- [Task to carry out]: Transcribe the material word for word, from the line that contains "You are a GUI" through the line that contains "(x=555, y=483)", both included. Omit the pictures.

— start of Information shown —

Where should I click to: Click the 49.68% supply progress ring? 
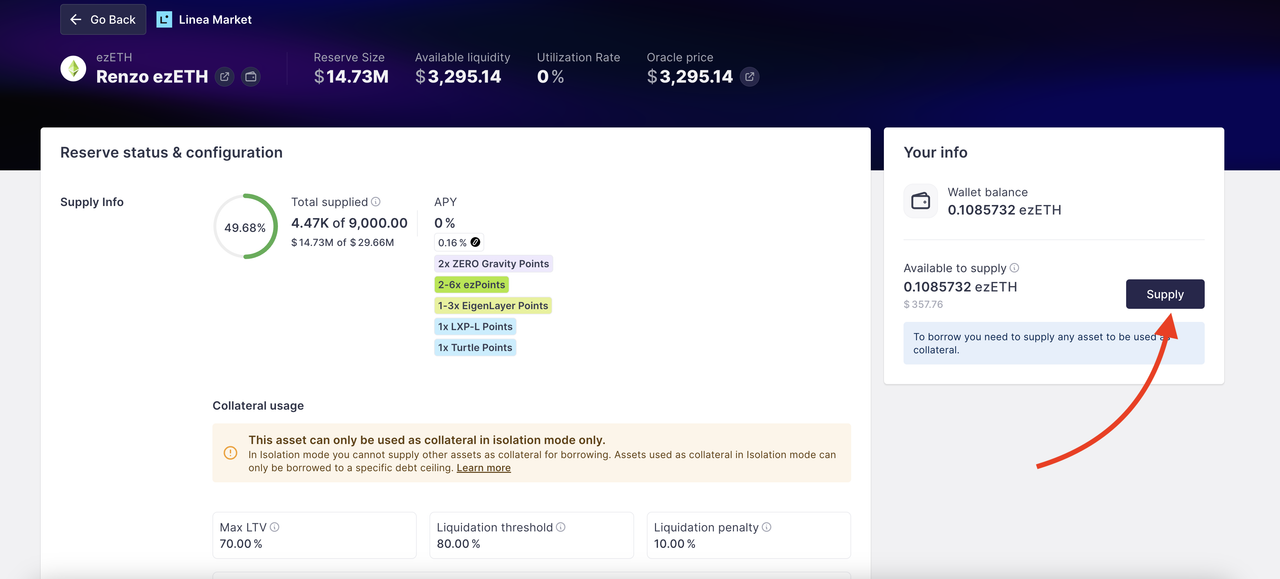tap(246, 227)
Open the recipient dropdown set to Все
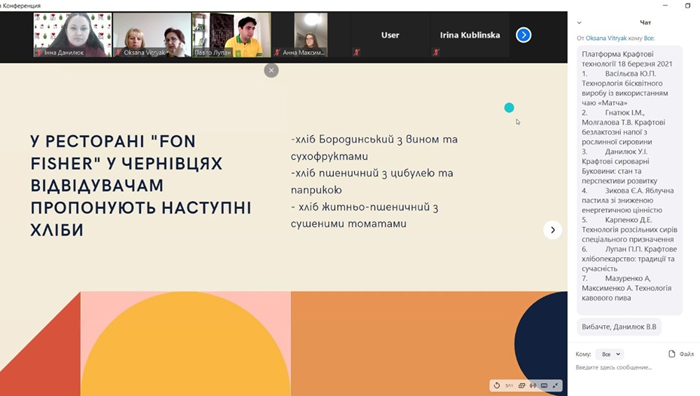This screenshot has width=700, height=396. (610, 354)
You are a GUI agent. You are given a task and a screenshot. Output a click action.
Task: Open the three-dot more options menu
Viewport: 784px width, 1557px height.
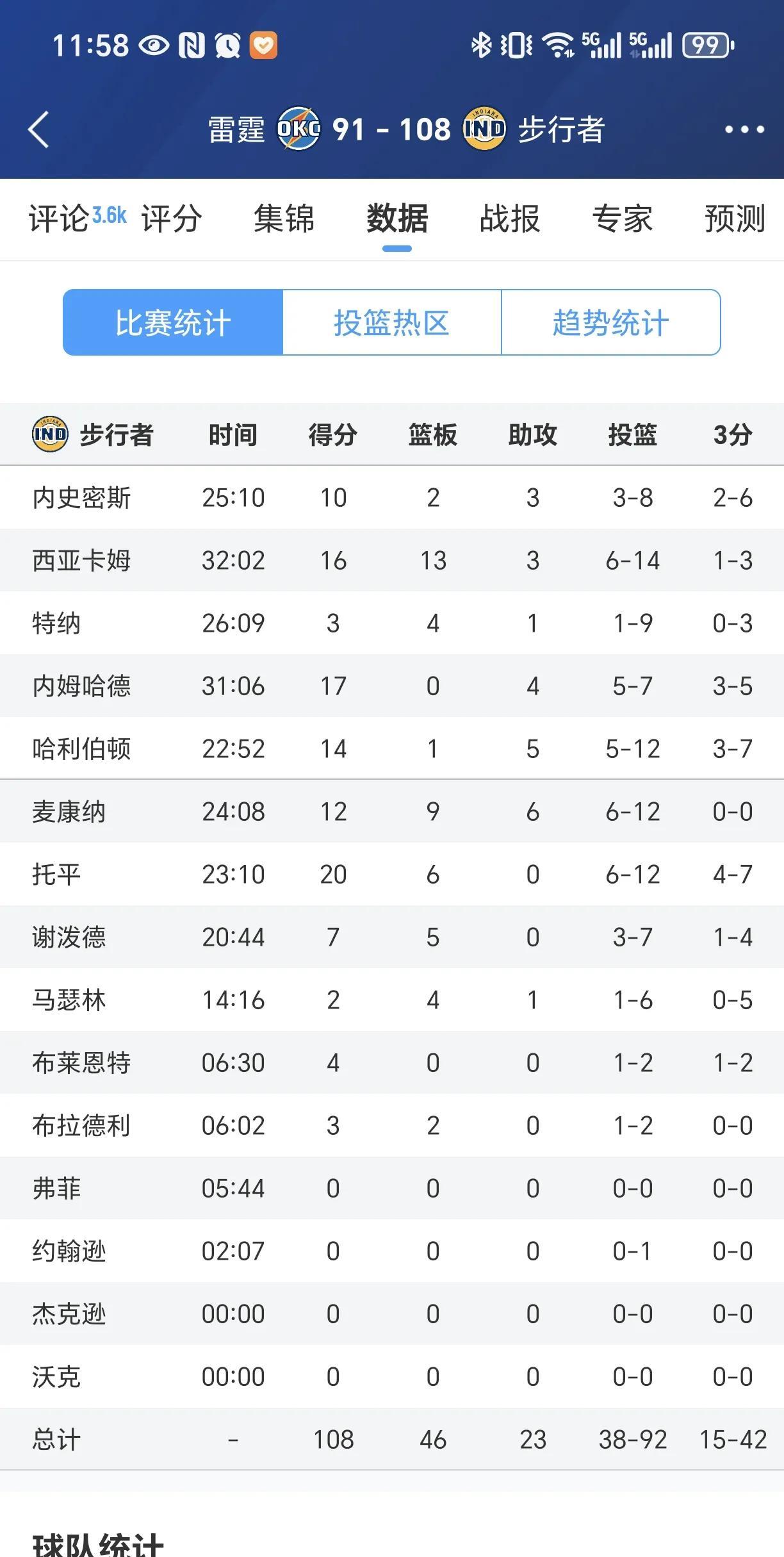click(744, 129)
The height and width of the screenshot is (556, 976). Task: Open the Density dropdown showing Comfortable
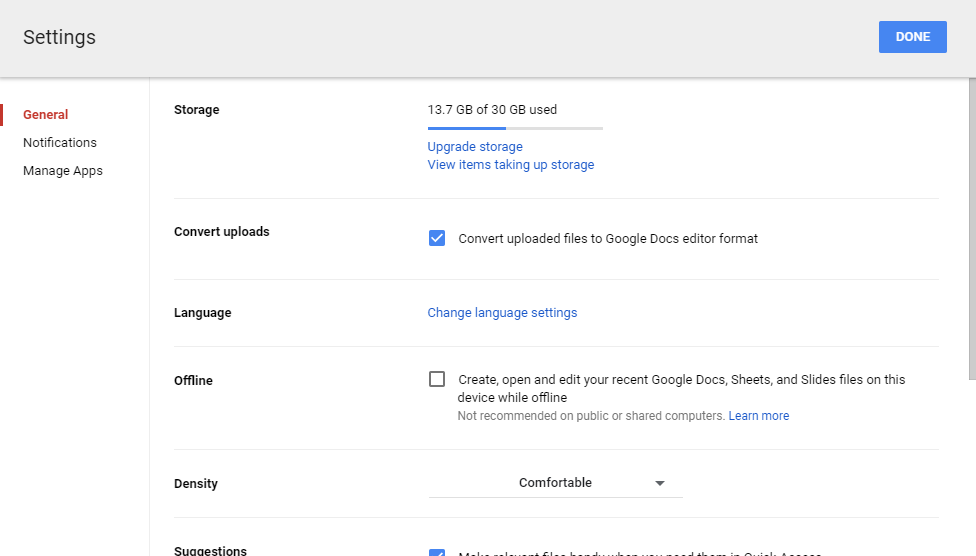(x=555, y=483)
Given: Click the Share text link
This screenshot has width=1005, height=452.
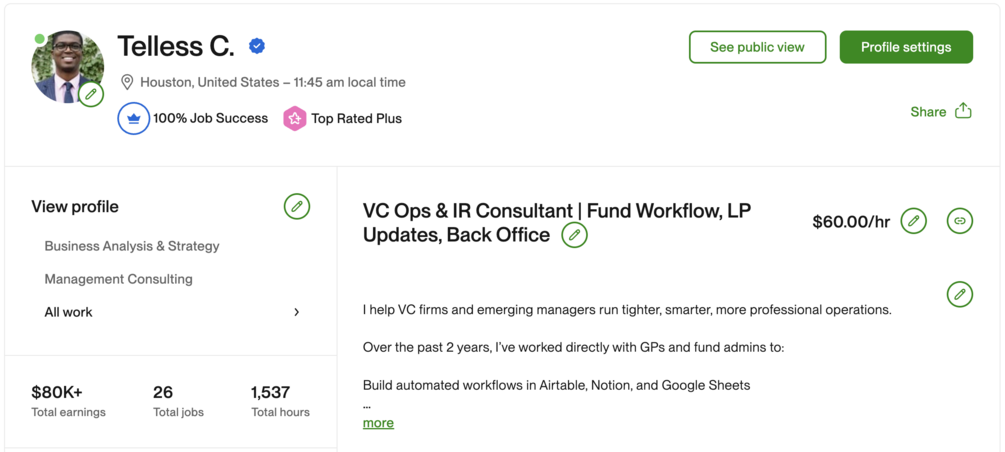Looking at the screenshot, I should pos(928,112).
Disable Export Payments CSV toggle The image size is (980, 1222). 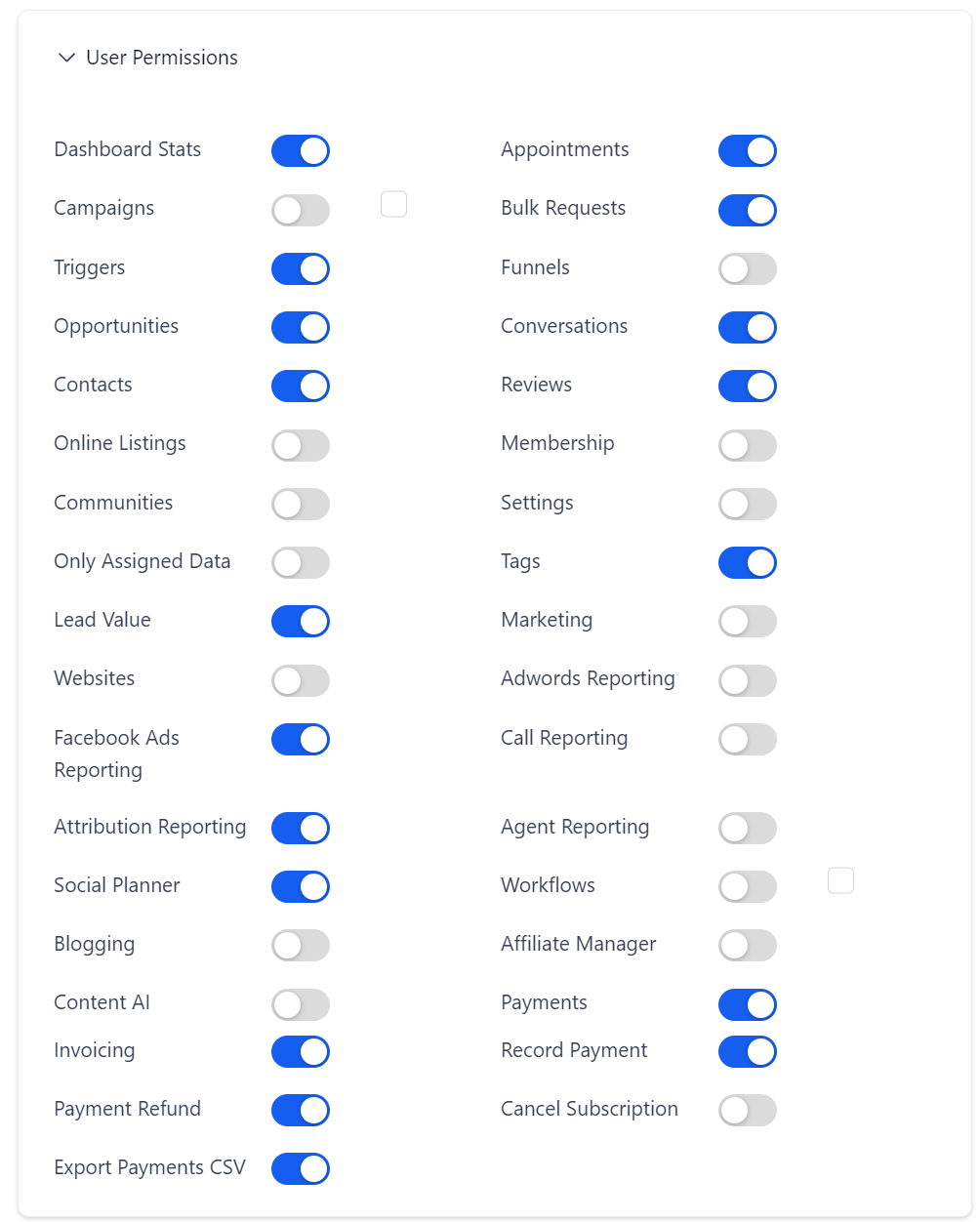point(301,1168)
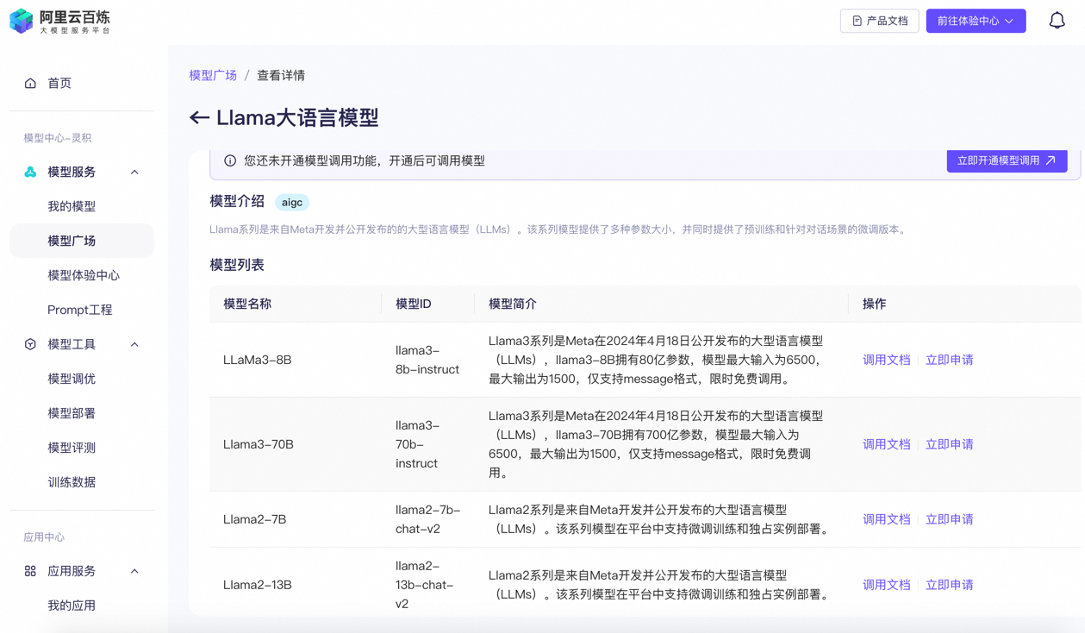Screen dimensions: 1085x633
Task: Click the 产品文档 button
Action: (879, 21)
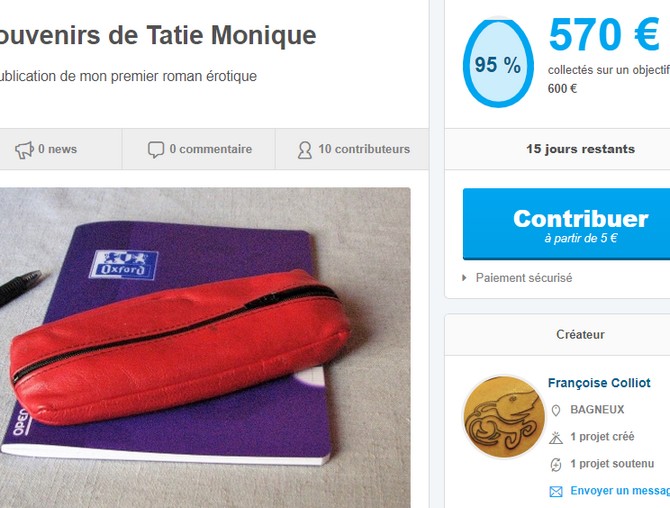670x508 pixels.
Task: Click the 1 projet soutenu text
Action: [x=612, y=464]
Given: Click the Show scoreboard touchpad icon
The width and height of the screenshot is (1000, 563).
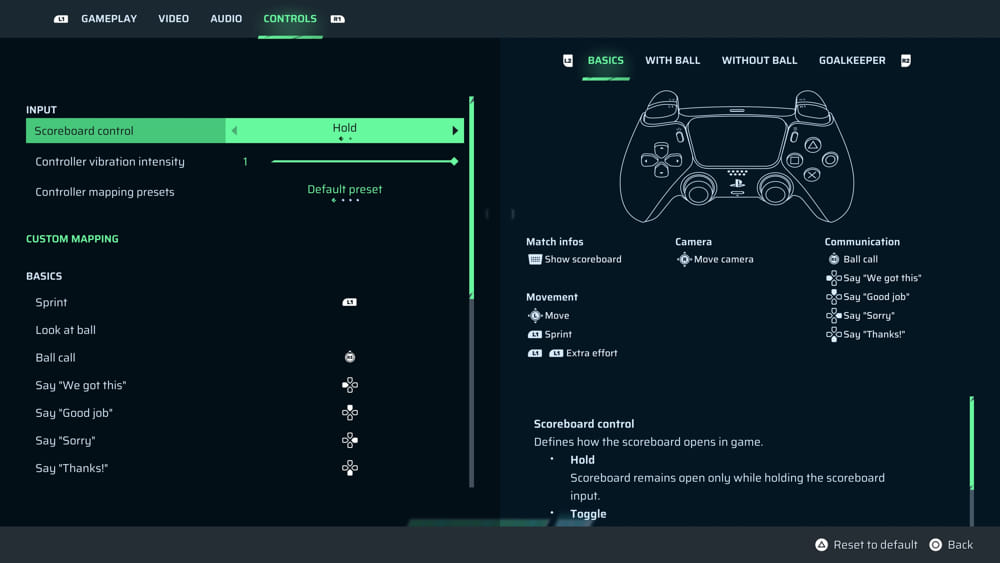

— end of Information shown —

- [Problem solution]:
You are a GUI agent. You are given a task and a screenshot. Output a click action.
Task: Open the three-dot more options menu
Viewport: 784px width, 1557px height.
click(744, 129)
The height and width of the screenshot is (556, 976). Task: Open the Density dropdown showing Comfortable
(x=555, y=483)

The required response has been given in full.